**Task to carry out**
Transcribe only what runs from the line containing "Given: Click the" through the final line below, exactly, and leave every picture out.

[Data records]
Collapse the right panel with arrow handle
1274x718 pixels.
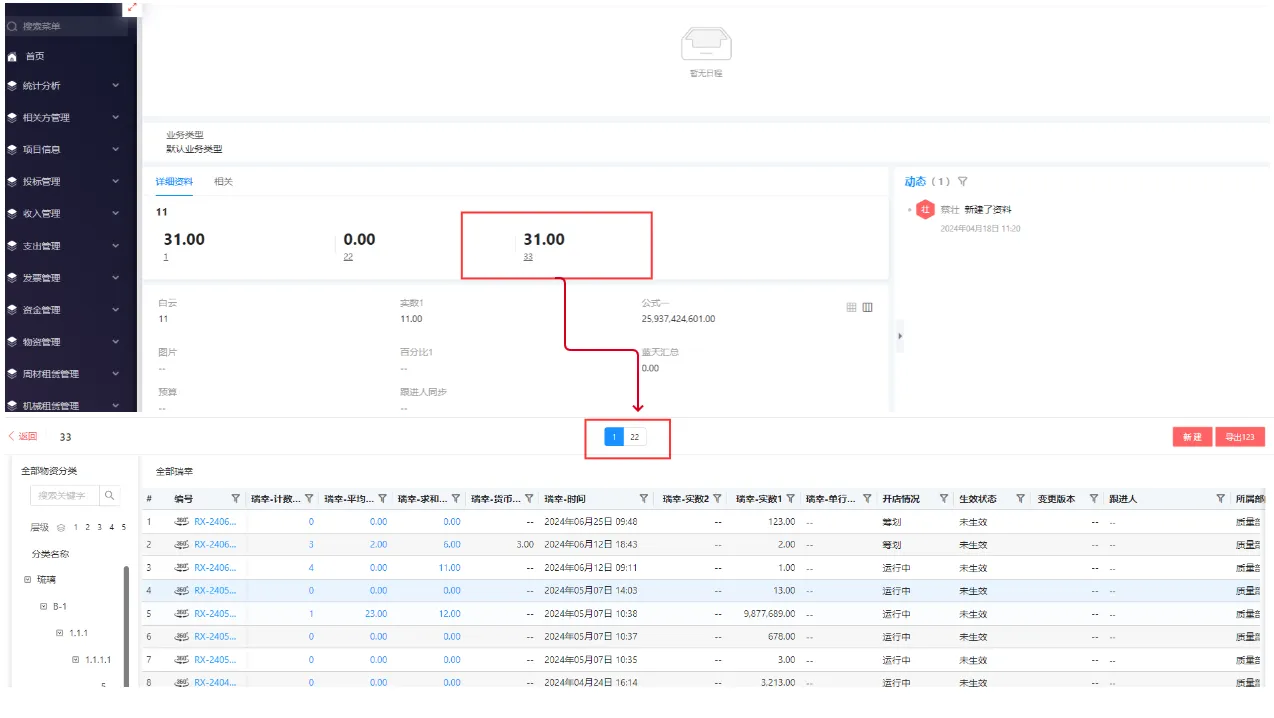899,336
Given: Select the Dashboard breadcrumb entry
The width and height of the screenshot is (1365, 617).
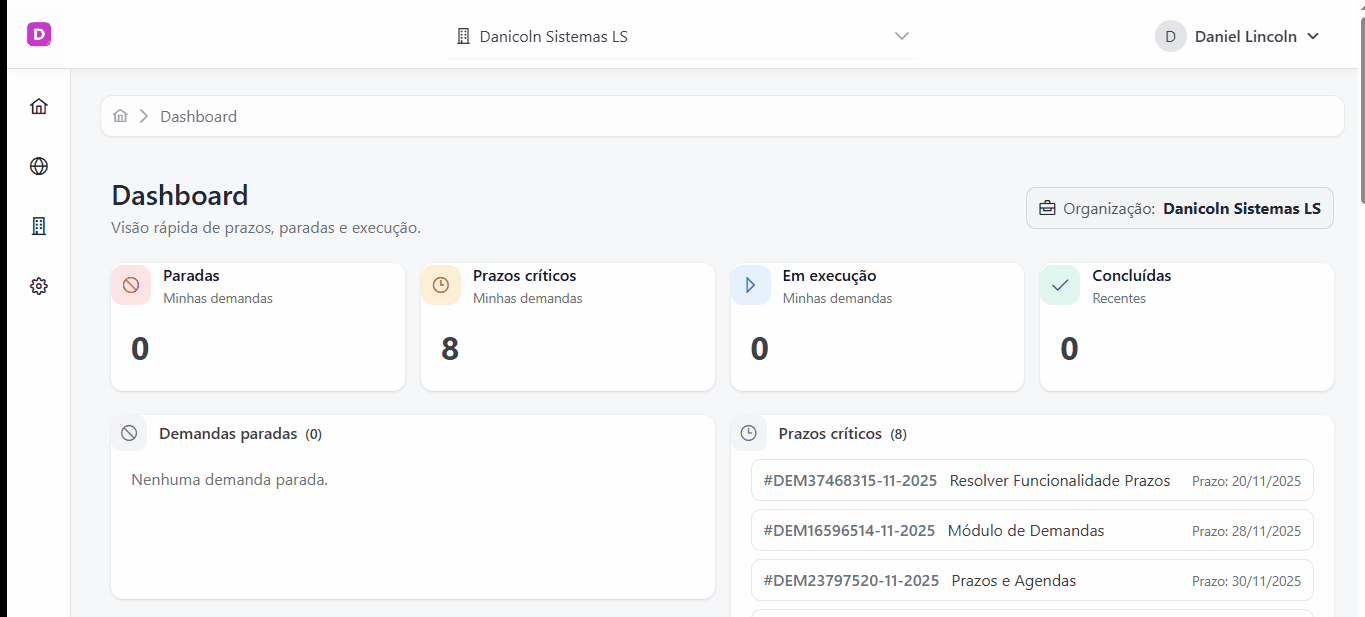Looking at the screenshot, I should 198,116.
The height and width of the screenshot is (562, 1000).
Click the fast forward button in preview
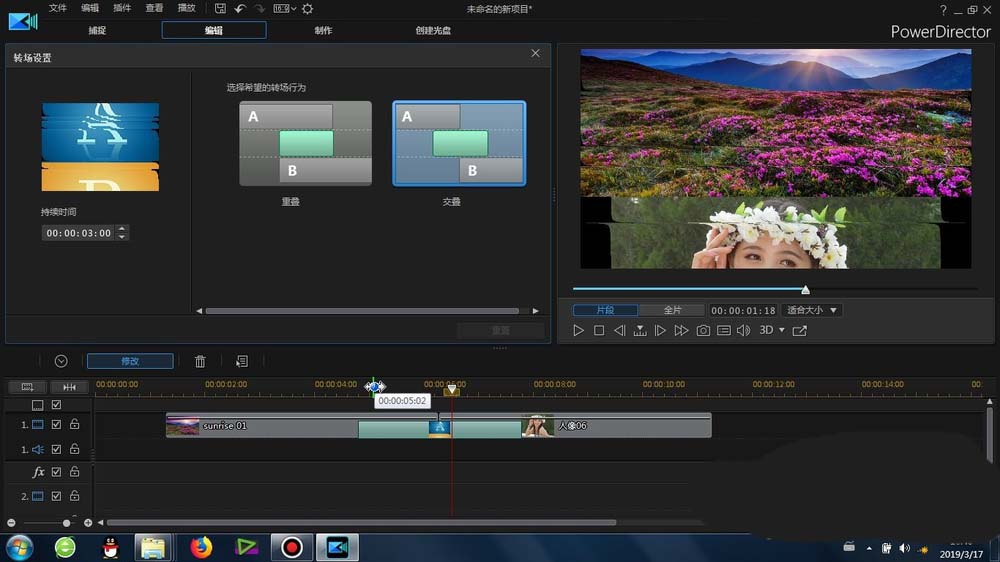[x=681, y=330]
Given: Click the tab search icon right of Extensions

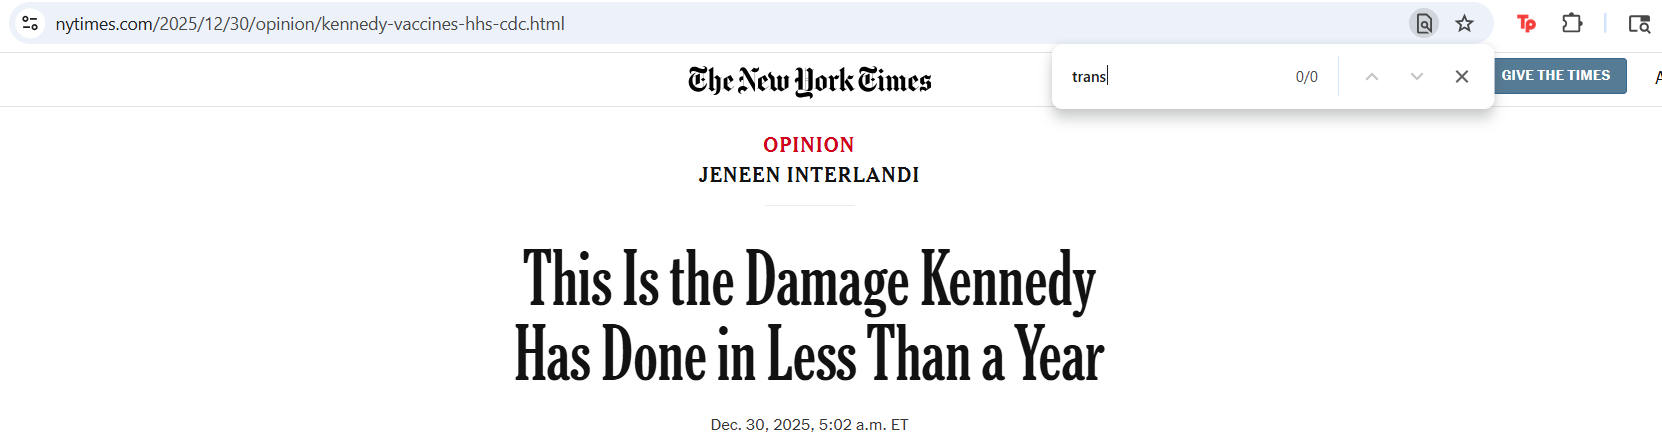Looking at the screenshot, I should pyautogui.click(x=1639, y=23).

**Task answer**
Given: Click the tab search icon right of Extensions

Looking at the screenshot, I should pyautogui.click(x=1639, y=23).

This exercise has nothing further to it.